*** Block opens ***
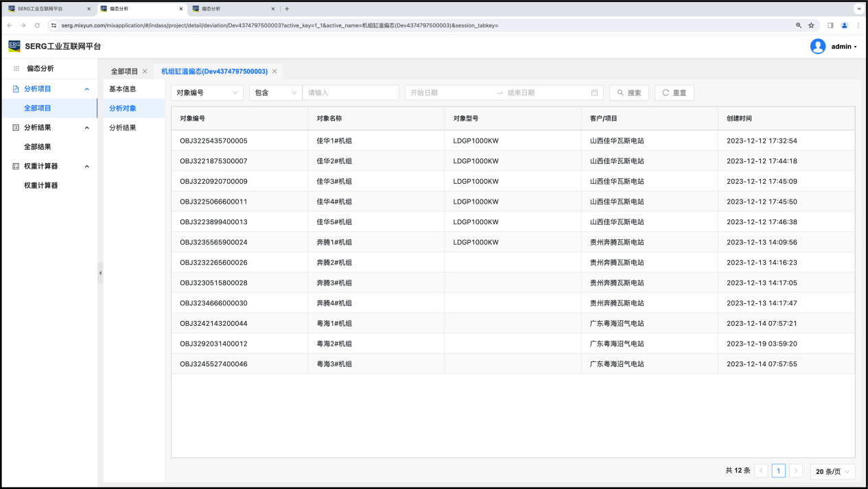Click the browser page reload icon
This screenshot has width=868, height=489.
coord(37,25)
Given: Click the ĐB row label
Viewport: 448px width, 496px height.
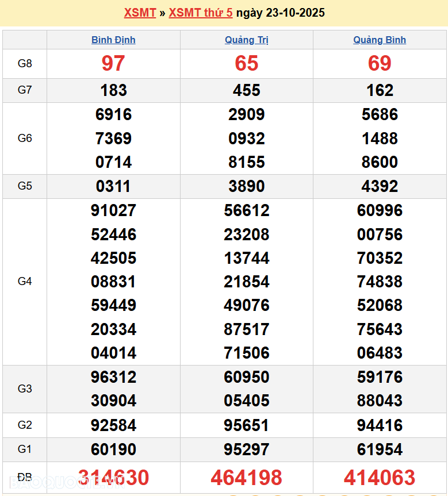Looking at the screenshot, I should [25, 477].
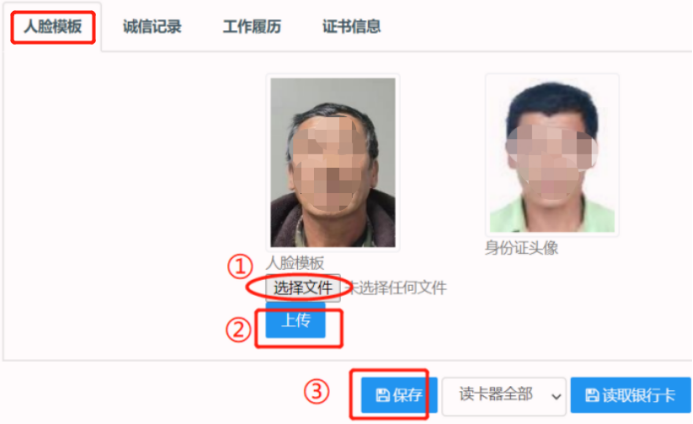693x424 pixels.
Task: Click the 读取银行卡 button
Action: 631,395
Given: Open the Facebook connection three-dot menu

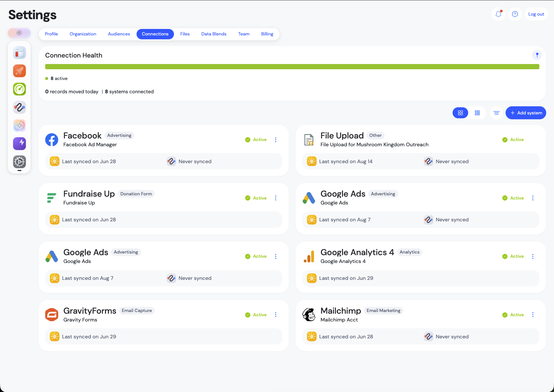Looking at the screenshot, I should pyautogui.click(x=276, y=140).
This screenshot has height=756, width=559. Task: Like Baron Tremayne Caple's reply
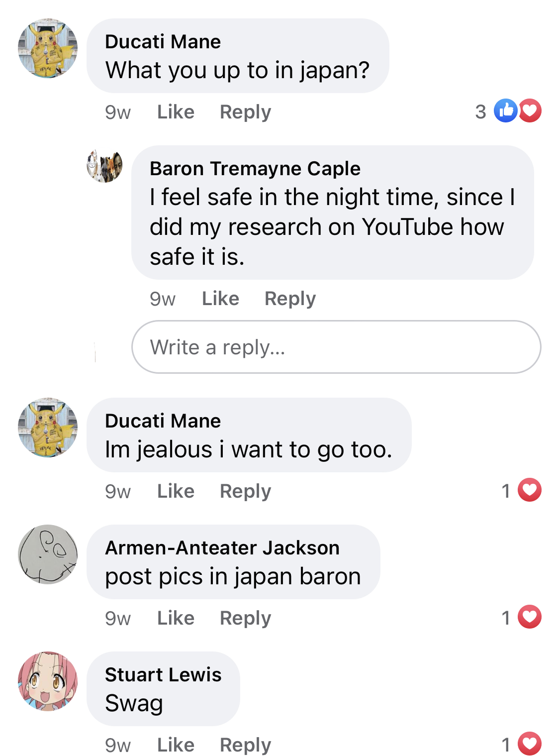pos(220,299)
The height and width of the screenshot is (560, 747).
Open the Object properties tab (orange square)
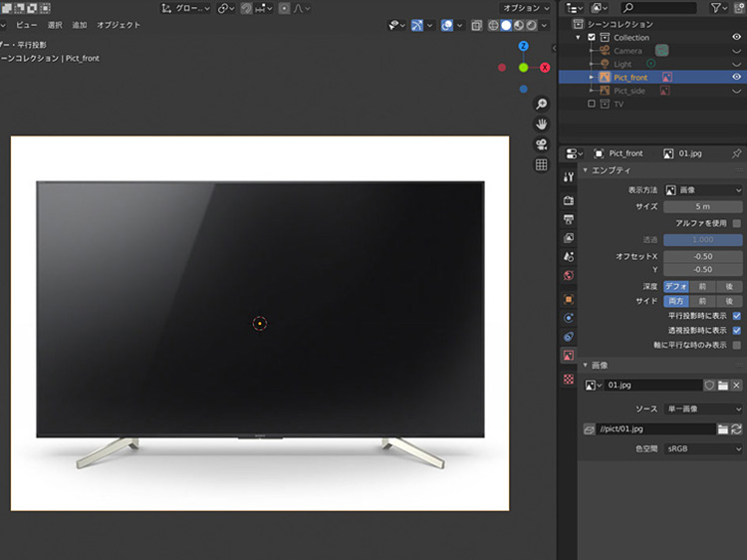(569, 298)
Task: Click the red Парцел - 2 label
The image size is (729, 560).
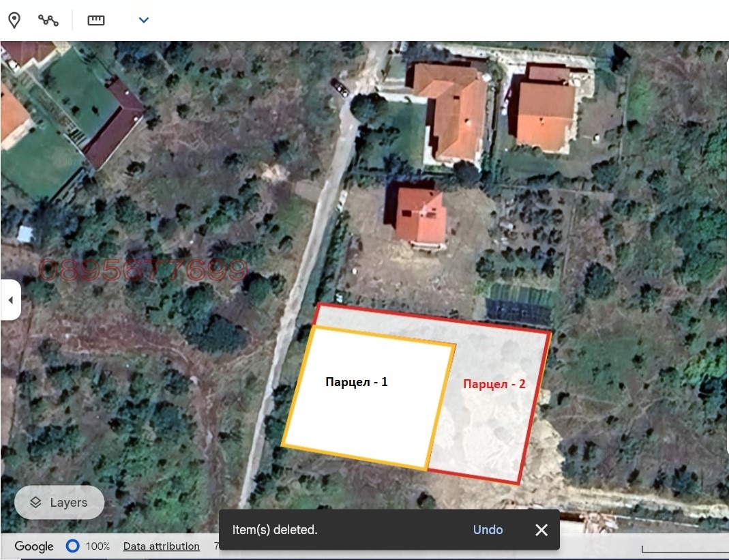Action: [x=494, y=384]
*** Block closes ***
*** Block opens ***
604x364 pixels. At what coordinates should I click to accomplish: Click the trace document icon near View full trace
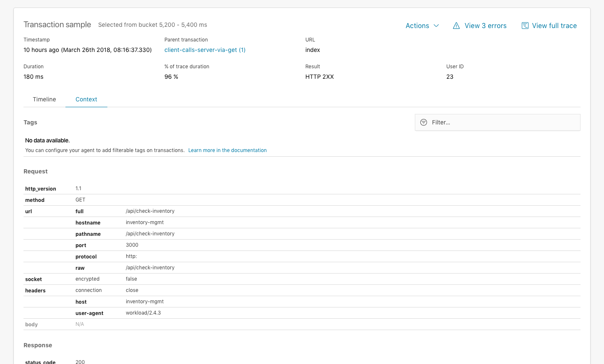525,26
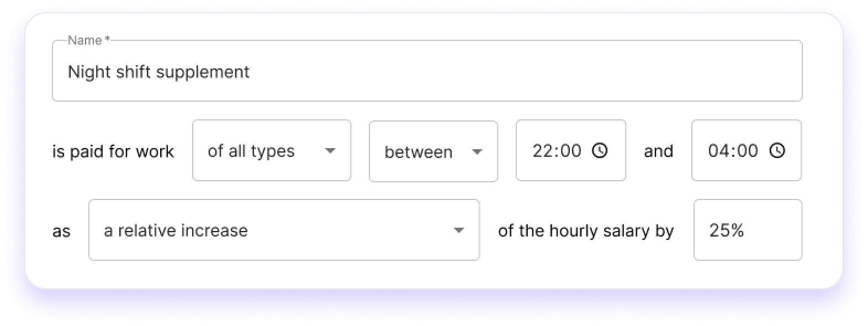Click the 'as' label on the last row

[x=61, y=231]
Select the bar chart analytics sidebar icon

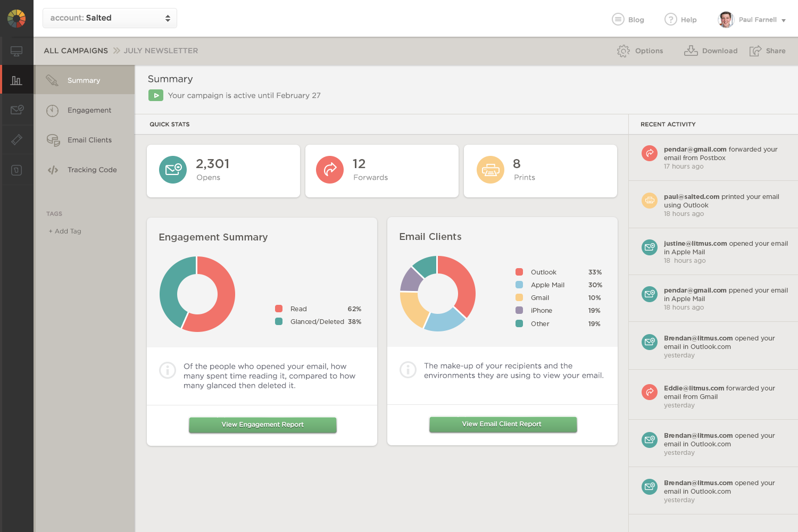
*** Block closes ***
*** Block opens ***
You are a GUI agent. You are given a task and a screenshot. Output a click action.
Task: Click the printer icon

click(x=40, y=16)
*** Block closes ***
Pictures in the material above should be skipped; print exactly the lines from the one with "604x364 pixels. At" through the one with "Select the bar chart analytics sidebar icon".

604x364 pixels. At what coordinates should I click to accomplish: Click the trace document icon near View full trace
525,26
Click the 'as' label on the last row

[x=61, y=231]
Select the bar chart analytics sidebar icon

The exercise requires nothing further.